**Goal of the exercise**
For the lines from the one with "Open the TradingView pinned tab" to the end of the listing below, both ends included, give an exact copy and nothing more. Do not copy pictures.
-- Given records follows --
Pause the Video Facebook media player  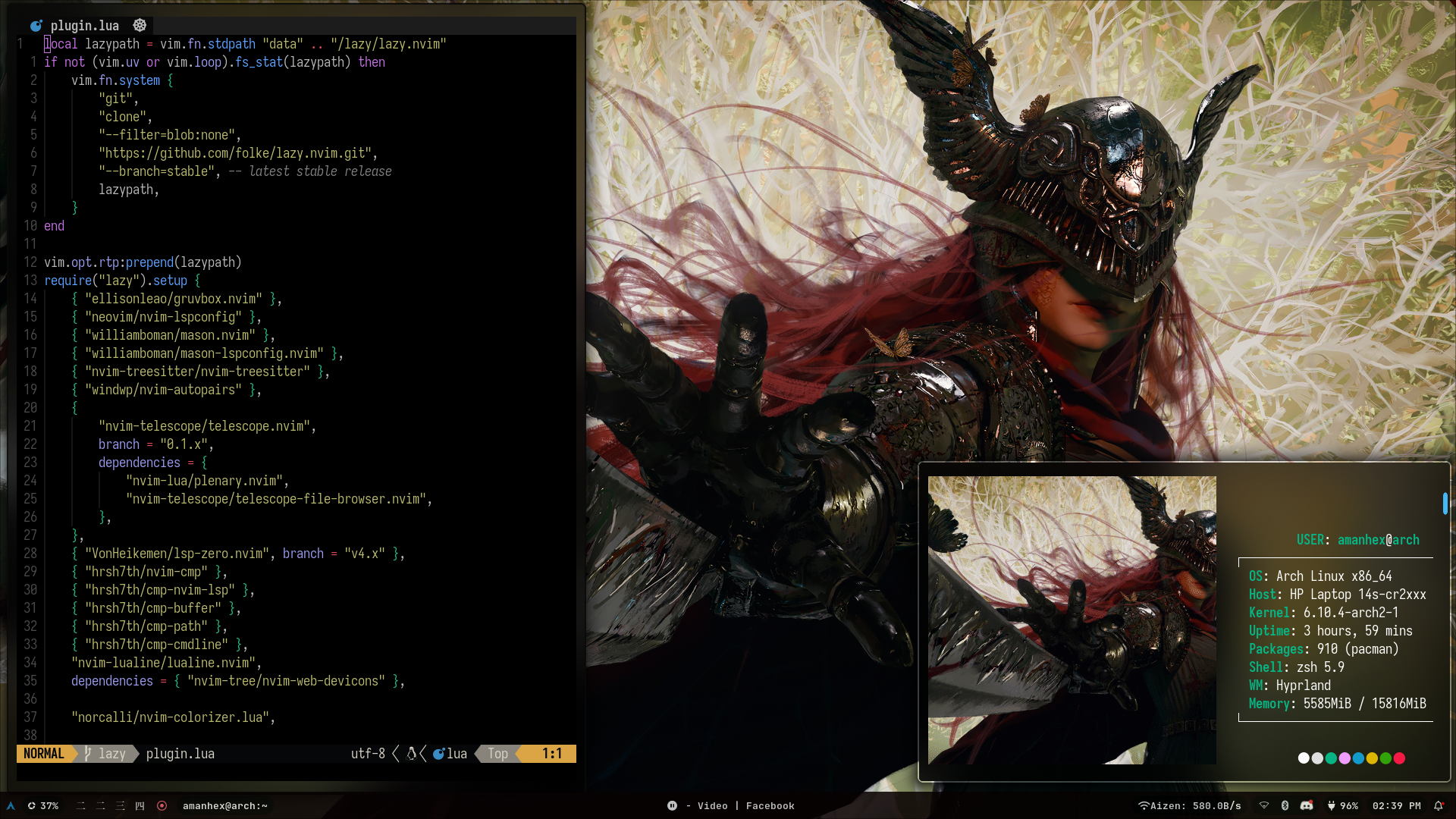tap(672, 806)
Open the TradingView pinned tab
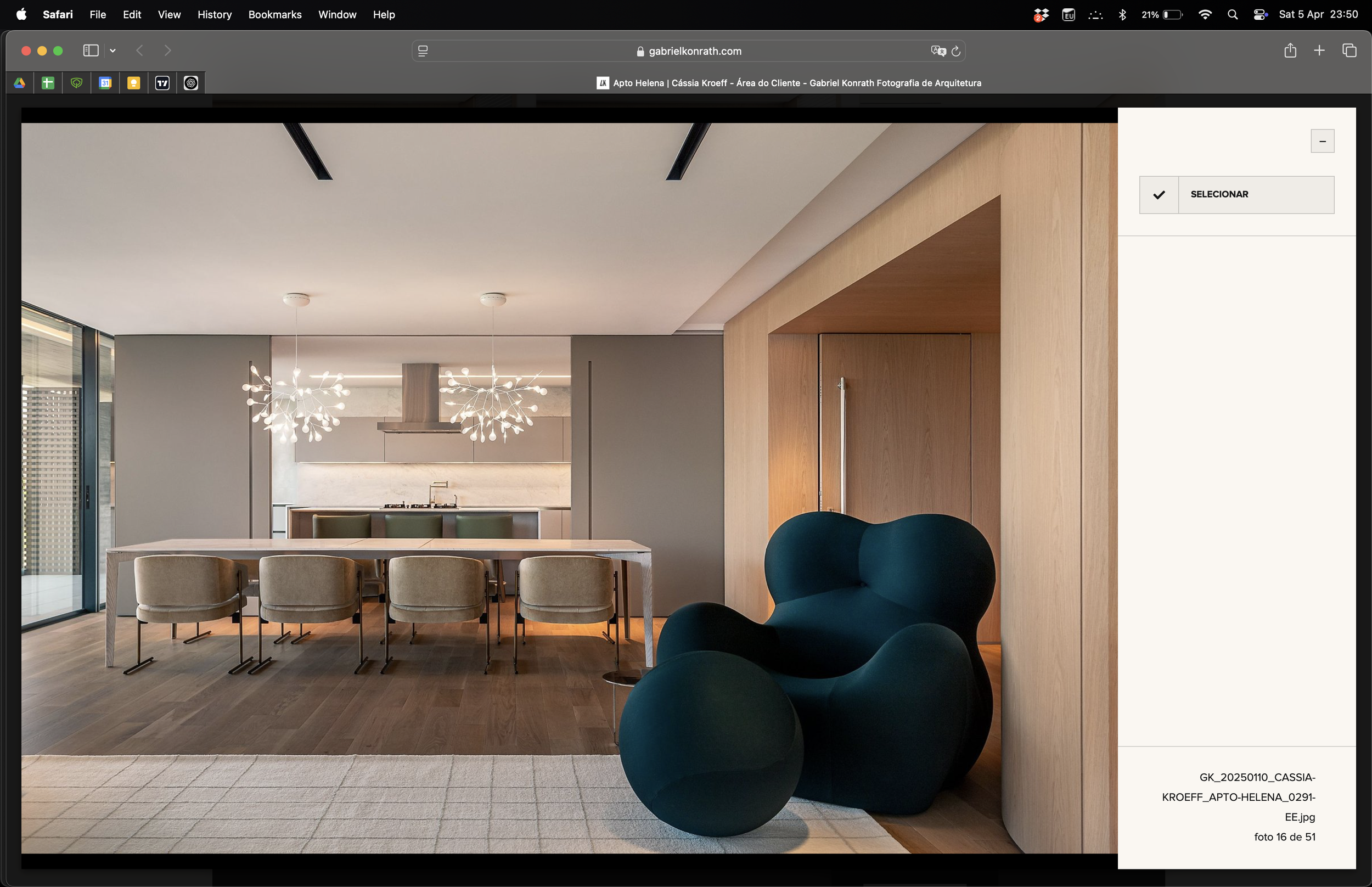 tap(162, 83)
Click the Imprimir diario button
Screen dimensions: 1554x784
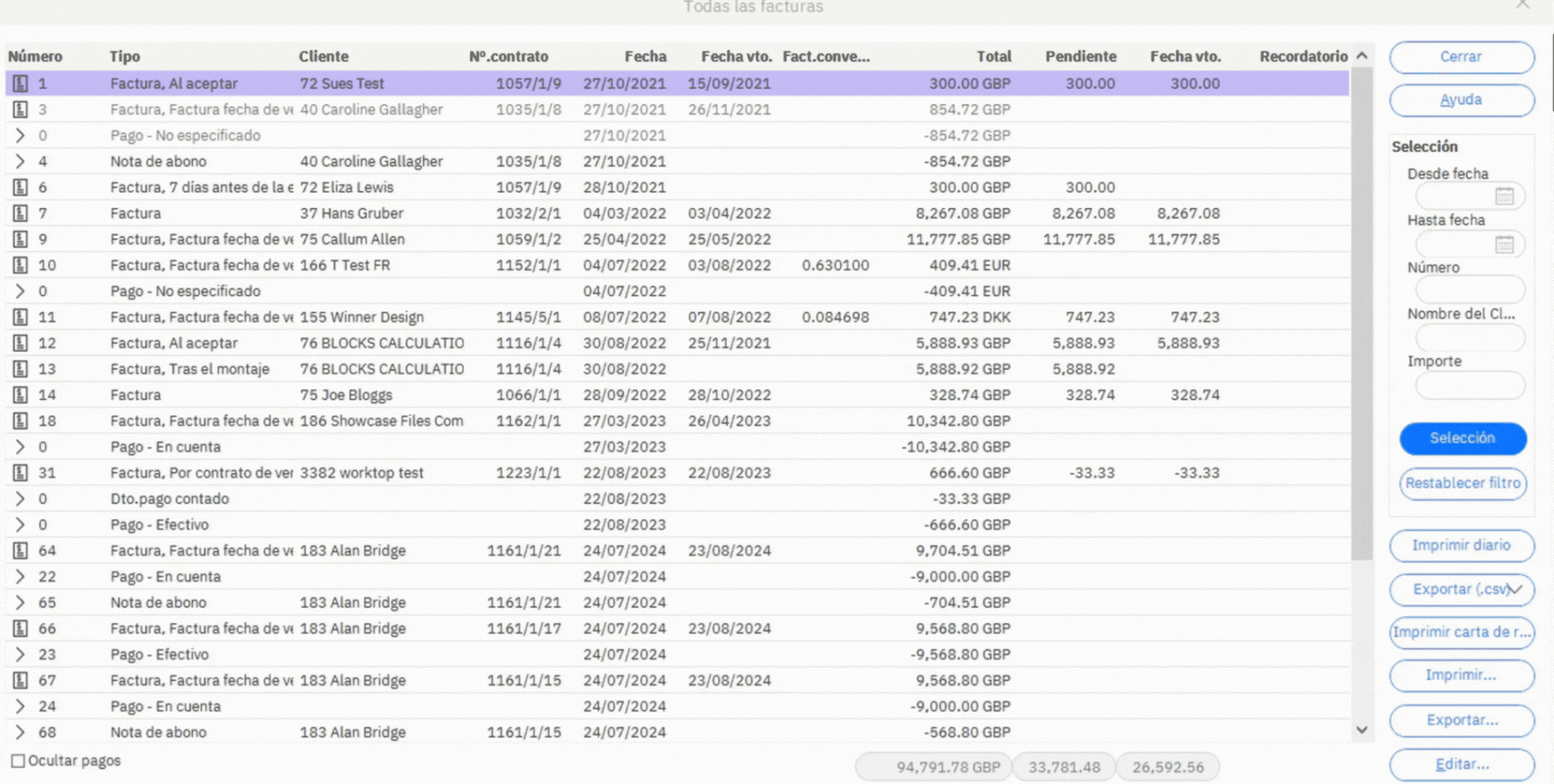pos(1461,546)
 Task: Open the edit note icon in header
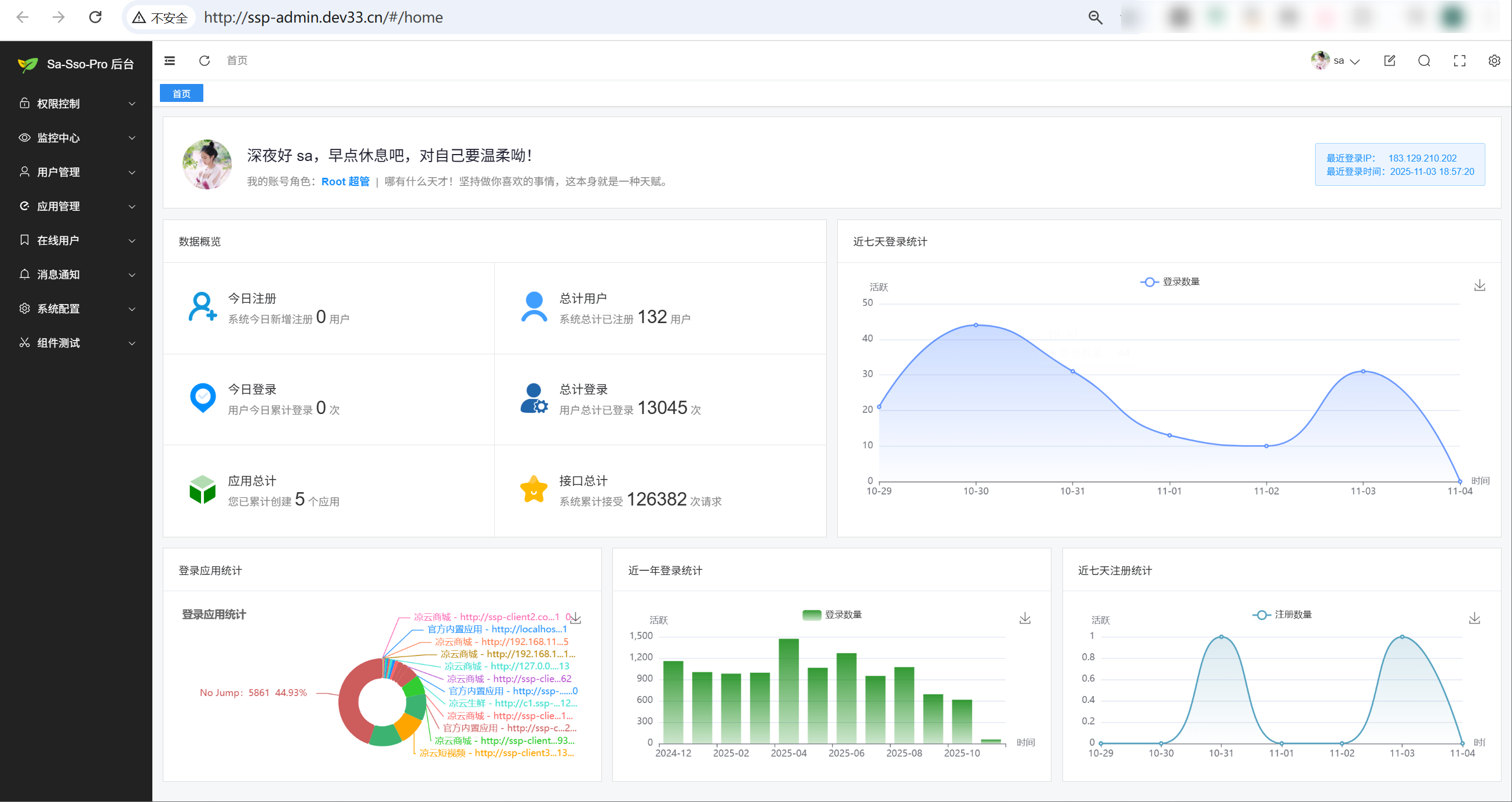[1389, 60]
-- Given records concluded --
**Output below**
Open the TradingView pinned tab
 tap(162, 83)
Click the Imprimir diario button
Screen dimensions: 1554x784
pos(1461,546)
 Task: Open the edit note icon in header
[1389, 60]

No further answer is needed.